NewsAggregator

Team:

-Mohamed Nguira (m.nguira@innopolis.university)

-Alsu Abdulmanova (a.abdulmanova@innopolis.university)

-Yakov Dementyev (y.dementyev@innopolis.university)

Topic:

Develop an algorithm to search for duplicate news from Telegram channels with an indication of the subject of the news being evaluated. The task is to develop and train a model capable of efficiently identifying duplicate text fragments in large corpora of text information and classifying them into thematic groups. Create an algorithm designed to systematically identify duplicate news articles within Telegram channels, while also providing information about the specific subject matter of the news being assessed. The objective is to devise and train a model that can adeptly discern duplicate text segments within extensive collections of textual data, subsequently categorizing them into thematic groups. The ultimate goal is to enhance efficiency in recognizing and classifying duplicated content, particularly within the context of news articles disseminated through Telegram channels.

Github link:

https://github.com/EveryoneHATEme/news_aggregator

Data collection:

In the data collection phase, we employed a customized data parser to extract information from multiple Telegram channels. This sophisticated tool not only retrieved data but also underwent meticulous processing, with the labeled results available in the '/datasets' directory. The dataset was enriched by categorizing messages into 29 distinct categories, offering a comprehensive view of thematic diversity in the '/common' directory.

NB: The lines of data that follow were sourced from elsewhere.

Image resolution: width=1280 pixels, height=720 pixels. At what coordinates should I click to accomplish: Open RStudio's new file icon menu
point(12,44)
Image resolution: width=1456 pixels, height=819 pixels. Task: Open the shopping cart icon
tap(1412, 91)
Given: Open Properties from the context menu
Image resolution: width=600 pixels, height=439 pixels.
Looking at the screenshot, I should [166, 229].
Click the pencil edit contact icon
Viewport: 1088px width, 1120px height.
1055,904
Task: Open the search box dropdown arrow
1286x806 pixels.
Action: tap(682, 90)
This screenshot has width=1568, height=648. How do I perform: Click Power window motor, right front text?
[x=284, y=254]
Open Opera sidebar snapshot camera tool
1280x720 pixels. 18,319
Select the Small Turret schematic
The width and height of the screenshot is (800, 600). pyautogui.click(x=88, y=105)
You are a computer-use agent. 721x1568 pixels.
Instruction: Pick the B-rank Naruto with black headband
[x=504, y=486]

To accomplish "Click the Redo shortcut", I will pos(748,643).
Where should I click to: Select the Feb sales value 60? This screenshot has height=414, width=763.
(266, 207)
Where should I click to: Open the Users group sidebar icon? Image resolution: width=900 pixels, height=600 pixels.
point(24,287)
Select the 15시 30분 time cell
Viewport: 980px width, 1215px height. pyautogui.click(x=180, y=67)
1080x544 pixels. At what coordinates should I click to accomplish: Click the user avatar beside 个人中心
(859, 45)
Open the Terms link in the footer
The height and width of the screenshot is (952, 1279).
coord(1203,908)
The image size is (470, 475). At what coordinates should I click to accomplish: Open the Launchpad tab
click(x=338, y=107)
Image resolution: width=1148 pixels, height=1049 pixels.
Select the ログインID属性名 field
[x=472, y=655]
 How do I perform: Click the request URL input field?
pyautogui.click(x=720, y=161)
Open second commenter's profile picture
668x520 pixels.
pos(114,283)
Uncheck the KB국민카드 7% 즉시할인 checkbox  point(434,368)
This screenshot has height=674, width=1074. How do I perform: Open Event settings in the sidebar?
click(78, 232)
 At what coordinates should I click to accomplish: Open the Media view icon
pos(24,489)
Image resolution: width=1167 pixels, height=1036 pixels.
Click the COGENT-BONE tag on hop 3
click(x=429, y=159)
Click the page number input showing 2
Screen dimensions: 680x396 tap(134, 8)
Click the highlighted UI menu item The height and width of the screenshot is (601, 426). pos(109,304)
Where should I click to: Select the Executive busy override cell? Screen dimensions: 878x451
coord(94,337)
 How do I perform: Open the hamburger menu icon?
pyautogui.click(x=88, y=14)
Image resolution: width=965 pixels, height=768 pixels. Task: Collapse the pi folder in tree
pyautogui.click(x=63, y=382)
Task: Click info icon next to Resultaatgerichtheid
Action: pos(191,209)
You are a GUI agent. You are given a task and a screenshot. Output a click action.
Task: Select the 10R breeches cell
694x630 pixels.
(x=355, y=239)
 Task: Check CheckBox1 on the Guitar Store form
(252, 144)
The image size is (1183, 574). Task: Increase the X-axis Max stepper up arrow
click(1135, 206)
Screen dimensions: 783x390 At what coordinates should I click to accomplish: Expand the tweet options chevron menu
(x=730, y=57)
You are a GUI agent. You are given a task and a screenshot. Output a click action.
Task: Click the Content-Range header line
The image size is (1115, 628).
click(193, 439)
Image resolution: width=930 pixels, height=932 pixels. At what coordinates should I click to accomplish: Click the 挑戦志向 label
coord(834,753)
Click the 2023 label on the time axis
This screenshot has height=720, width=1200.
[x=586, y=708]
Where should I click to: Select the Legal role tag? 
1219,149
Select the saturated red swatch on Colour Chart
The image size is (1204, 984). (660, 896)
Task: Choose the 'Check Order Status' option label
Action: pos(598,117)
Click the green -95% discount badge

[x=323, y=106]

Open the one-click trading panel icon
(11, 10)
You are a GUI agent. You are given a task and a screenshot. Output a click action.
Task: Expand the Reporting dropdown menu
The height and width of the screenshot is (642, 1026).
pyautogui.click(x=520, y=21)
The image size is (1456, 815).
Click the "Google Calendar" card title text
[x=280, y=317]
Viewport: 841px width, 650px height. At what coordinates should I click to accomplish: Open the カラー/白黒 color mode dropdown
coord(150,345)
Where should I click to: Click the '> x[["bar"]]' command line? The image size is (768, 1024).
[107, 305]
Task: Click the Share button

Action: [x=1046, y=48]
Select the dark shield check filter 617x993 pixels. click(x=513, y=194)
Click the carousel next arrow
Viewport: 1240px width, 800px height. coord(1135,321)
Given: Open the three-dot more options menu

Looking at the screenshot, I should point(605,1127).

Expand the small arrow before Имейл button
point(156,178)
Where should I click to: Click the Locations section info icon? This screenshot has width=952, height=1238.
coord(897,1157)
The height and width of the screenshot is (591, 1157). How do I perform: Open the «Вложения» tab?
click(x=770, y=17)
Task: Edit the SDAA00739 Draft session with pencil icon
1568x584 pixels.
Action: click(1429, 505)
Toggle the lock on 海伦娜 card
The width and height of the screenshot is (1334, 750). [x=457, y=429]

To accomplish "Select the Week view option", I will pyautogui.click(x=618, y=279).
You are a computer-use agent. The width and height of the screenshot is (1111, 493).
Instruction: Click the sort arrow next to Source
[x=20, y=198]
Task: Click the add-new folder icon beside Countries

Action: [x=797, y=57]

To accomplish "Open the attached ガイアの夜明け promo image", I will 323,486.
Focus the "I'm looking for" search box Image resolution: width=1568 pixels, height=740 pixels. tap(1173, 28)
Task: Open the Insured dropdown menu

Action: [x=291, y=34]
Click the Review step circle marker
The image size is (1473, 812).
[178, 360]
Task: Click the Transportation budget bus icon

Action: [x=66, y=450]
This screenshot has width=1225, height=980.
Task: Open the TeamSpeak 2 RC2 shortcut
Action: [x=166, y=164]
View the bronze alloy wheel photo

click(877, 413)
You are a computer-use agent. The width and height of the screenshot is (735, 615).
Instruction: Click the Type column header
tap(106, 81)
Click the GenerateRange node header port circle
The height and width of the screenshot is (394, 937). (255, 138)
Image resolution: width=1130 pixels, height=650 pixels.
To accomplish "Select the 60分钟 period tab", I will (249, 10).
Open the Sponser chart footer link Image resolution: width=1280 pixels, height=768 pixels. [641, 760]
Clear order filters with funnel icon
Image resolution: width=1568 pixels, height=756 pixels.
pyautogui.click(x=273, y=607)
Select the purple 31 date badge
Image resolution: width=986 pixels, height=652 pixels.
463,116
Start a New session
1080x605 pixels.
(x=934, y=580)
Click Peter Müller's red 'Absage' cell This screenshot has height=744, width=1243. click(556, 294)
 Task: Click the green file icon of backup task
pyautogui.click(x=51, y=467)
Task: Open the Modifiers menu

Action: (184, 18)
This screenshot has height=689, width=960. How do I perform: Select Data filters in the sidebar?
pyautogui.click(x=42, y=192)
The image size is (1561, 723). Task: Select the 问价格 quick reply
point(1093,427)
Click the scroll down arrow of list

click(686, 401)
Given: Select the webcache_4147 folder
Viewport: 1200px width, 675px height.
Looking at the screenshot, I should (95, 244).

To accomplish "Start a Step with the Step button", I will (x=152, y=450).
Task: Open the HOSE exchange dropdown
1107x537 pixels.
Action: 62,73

Our Telegram channel selection process was methodical, ensuring relevance to our investigative focus. Channels were chosen to represent diverse perspectives, enriching our dataset. The stories within these channels contribute to both the breadth and depth of insights derived from analyzing duplicated content across varied Telegram communities.

Solution Building (Model Creation):

To address the challenge at hand, we opted for a two-model approach. The initial model involves a dual-input system, where two texts undergo a comparative analysis. Subsequently, the second model is responsible for text classification based on a single input.

In the first iteration, we employed the Universal Sentence Encoder to convert the input text into a 512-dimensional vector. The duplicate detection model utilized a Siamese architecture, where two Universal Sentence Encoders processed each text concurrently. The results were then combined and input into the full-link model, achieving an accuracy of 83%. For the classification model, we employed a CNN network that processed embeddings, resulting in an accuracy of 67%.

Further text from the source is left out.